The festival took place on Oct. 8 and 9 at the Aztlan Theater, with pre-shows and after shows at other Denver venues. The festival was organized by DIY label Convulse Records in celebration of its third anniversary.

Randy Riley, the bassist for MSPAINT, said the label was in talks with the band to release their next record, which will be coming soon. 

“We jokingly made the statement, ‘Give us an excuse to come to Denver,’ but we weren’t actually expecting an offer to go,” Riley said.

MSPAINT took a gamble by making the 40-hour round trip, but it paid off. 

“If bands didn’t know before, now they know Hattiesburg is a place they can come and play. Also, getting as far out as Denver and playing with so many bands got us closer to our goal of eventually doing a west coast tour, which none of us have ever gotten the chance to do,” Riley said. 

The group also got to make a personal impression on Denver and Convulse, meeting other artists and seeing what the city’s music was like. 

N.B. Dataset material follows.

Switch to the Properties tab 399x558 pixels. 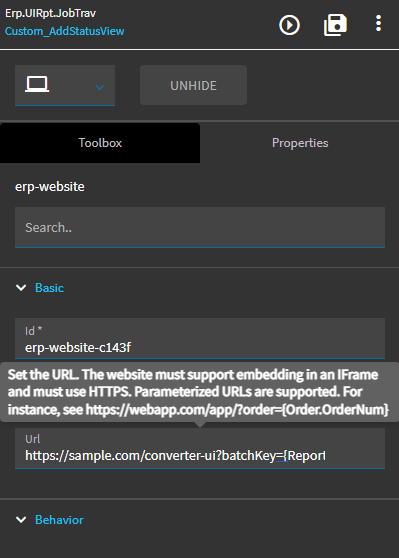[x=300, y=143]
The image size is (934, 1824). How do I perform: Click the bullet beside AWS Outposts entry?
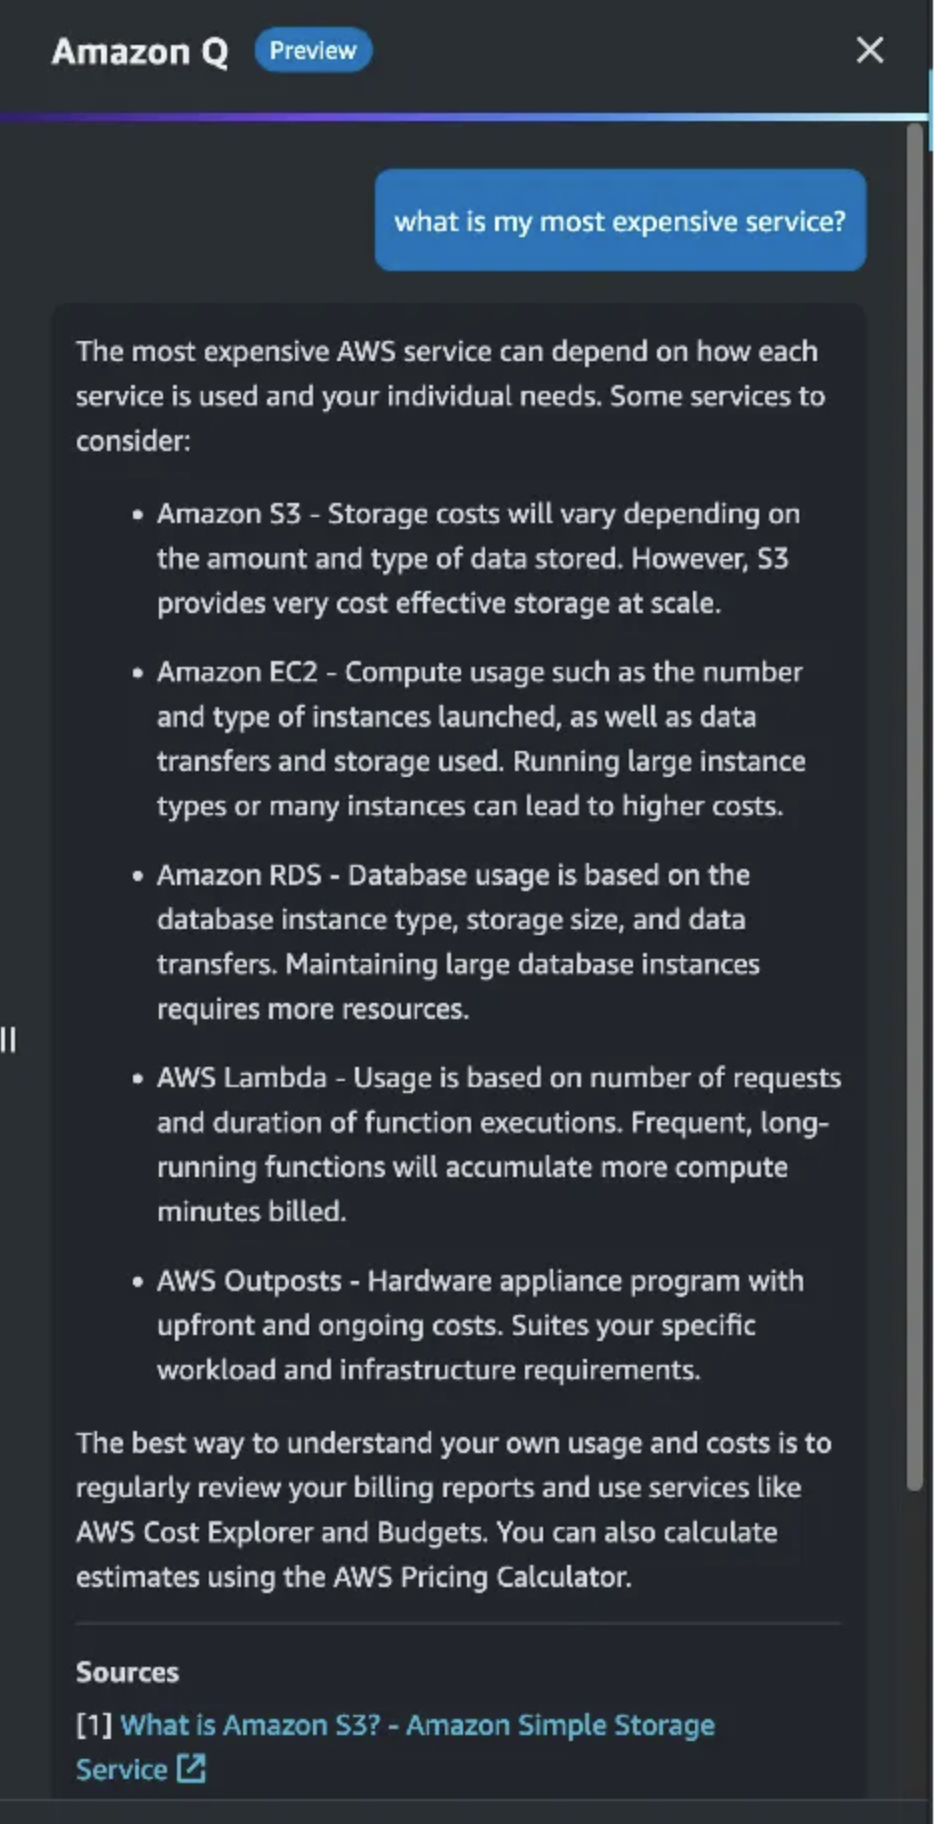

Most bands at Convulse were hardcore with a capital H, using a tried-and-true lineup of guitar, bass, drum and vocal. MSPAINT immediately stood out in the lineup as the only band with a keyboard and sample pads, along with just using a bass for guitar.  

While playing their song “Hardwired” at an after-show, some punks took the microphone from vocalist DeeDee to scream lyrics. 

“I always thought it was cheesy, but I get the hype now,” DeeDee said.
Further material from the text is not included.